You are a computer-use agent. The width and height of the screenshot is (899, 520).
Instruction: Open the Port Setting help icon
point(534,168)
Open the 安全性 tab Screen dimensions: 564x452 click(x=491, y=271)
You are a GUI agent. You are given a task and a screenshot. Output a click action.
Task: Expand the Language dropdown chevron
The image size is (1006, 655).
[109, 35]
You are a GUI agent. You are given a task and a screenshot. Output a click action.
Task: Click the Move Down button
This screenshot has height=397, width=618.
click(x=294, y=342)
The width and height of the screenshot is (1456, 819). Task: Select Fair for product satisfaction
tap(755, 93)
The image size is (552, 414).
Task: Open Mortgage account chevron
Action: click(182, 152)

● Assignment
Every line from the one containing "Task: Click the Move Down button" to the end of the entries must be set down exactly, with none omitted and none added.

● Output
Task: Click the Move Down button
This screenshot has height=397, width=618.
click(x=294, y=342)
The width and height of the screenshot is (1456, 819). Task: Select Fair for product satisfaction
tap(755, 93)
The image size is (552, 414).
Task: Open Mortgage account chevron
Action: click(182, 152)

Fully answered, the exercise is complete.